→ **Document excerpt**
===============
The peace and tranquility of the nearby Scarborough Botanical Gardens is more in keeping with the pace of life on the island. Over 100 years old the gardens sit on 17 beautiful acres on the outskirts of the capital. You don’t have to be a botanist to appreciate its exotic equatorial foliage. It’s a great place to picnic, take a romantic stroll and capture gorgeous holiday images.

Fort King George is a necessary visit for all history buffs. It is located at 84 Fort St in Scarborough and is the best preserved historical monument on the island. Built by the English in 1779 it was later captured by the French and then tossed back and forth among various conquerors until an accidental explosion in 1847 blew off its roof.

The Tobago Museum is located in the Fort’s Barrack Guard House and has a rich display of aspects of Tobago’s history.



Leeward Coast

The calmer of Tobago’s two coastlines and bejeweled with coral reefs this side of the island offers visitors excellent swimming, snorkeling, water-skiing, wake-boarding and surfing. 

After leaving Pigeon Point drive east on Milford Road for a couple of miles then turn left onto Shirvan Road. Head another couple of miles till you get to Mount Irvine Golf Course. Tobago’s legendary Easter Tuesday goat and crab racing and the infamous Sunday School street party are in Buccoo. Past Buccoo, some of Tobago’s most exclusive hotels can be found along the coast and hillsides around Mount Irvine, Stonehaven and Grand Courland Bays.

Mount Irvine Bay is a popular surfing spot where you can catch that perfect swell or get that long overdue surf lesson from Trinidad and Tobago’s local surf legend Jason Apparicio


The Grafton Caledonia Bird Sanctuary offers the avid bird watcher the chance to cover even more territory. It is located near Black Rock village and features many nature trails and scenic hikes. The birds interact well with visitors and you may even be able to coax a few into hand feedings. 


Mystery Tombstone still baffles locals and visitors alike. Of the 1783 death of Betty Stivens and her baby it says: “She was a mother without knowing it, and a wife without letting her husband know it, except by her kind indulgence to him”, adding that Mr Stivens would “deplore her death” for the rest of his life. Many interpretations of this farewell have been offered over the years, of which the most plausible is that Betty died in childbirth after a short marriage marked by kindness and indulgence.

Overlooking Turtle Beach and Courland Bay is Plymouth's Fort James, one of the oldest forts in Tobago. Named after Jacobus (James), the Duke of Courland, this British Fort was attacked by revolting slaves in 1770. A battery manned by the militia was erected on the site in 1777. If you plan to continue up the Leeward coast, Plymouth is a good place to stock up on food and gasoline. There are no more gas stations for miles.

Arnos Vale Bird Watching and Waterwheel Park is another favorite with eco-tourist. Located next to the Arnos Vale Hotel near Plymouth the facility is home to several rare tropical birds. The nearby waterwheel park features a former sugar factory with perfectly preserved machinery, an old slave village and a small museum with artifacts. It is definitely worth a stop.
===============
→ **Records**
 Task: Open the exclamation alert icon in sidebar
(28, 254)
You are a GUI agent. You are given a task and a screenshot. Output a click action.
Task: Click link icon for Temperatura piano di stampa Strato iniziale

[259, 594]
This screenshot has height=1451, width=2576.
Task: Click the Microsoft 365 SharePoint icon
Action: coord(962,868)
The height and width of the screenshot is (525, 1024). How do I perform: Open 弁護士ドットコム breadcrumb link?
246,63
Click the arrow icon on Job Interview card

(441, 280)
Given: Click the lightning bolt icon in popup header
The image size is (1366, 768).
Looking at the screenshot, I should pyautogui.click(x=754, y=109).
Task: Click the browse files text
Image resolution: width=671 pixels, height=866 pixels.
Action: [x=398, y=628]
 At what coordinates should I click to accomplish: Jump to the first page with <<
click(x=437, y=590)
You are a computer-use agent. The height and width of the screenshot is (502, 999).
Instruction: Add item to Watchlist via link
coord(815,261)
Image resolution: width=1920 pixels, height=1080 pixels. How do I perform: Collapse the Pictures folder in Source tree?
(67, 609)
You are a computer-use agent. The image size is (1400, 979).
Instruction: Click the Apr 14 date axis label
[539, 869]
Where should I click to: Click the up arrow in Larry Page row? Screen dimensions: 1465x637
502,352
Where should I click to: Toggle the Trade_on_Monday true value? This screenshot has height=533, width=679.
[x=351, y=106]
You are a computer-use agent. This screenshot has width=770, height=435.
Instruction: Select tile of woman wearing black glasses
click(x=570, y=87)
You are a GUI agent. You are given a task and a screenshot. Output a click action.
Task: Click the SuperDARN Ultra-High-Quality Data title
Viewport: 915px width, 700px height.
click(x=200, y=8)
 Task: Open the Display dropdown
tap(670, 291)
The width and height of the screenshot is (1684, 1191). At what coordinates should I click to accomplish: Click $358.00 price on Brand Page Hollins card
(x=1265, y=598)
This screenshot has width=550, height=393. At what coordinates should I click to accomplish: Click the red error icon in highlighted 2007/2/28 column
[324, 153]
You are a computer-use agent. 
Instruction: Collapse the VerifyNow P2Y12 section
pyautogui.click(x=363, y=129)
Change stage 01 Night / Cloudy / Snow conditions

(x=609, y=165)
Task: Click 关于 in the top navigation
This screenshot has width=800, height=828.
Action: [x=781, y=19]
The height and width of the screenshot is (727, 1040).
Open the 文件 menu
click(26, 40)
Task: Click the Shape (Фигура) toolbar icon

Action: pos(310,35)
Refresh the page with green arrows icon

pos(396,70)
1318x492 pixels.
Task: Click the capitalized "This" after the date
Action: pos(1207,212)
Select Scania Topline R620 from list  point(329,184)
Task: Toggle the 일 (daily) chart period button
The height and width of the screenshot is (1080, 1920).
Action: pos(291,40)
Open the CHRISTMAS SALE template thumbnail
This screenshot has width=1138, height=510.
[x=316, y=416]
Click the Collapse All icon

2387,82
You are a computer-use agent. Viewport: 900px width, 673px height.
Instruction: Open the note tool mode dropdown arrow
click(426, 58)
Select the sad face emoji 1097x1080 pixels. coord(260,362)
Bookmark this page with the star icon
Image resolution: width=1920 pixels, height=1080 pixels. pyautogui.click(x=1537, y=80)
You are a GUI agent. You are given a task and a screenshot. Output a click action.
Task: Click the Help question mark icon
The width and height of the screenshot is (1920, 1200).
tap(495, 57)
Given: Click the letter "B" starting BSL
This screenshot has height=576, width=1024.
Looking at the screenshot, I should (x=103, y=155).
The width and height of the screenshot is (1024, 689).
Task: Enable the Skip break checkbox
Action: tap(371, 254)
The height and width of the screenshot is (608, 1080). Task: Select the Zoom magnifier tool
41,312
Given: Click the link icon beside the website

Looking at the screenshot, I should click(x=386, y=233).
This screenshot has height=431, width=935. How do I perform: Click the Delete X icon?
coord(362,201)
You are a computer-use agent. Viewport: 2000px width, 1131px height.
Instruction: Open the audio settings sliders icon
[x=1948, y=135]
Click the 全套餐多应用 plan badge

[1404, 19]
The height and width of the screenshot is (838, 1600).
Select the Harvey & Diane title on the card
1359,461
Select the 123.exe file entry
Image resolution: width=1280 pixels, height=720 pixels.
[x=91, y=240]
===============
→ **Task set**
1 – Answer these questions from the Tobago travel guide:
(a) How many acres do the Scarborough Botanical Gardens cover?
(b) In what year did an accidental explosion blow the roof off Fort King George?
(c) Who is Fort James named after?
2 – According to the Tobago travel guide, why is Plymouth a good place to buy food and gasoline before you continue up the Leeward coast?

→ **Solutions to the exercise**
1 –
(a) 17 acres.
(b) 1847.
(c) Jacobus (James), the Duke of Courland.

2 – There are no more gas stations for miles beyond Plymouth.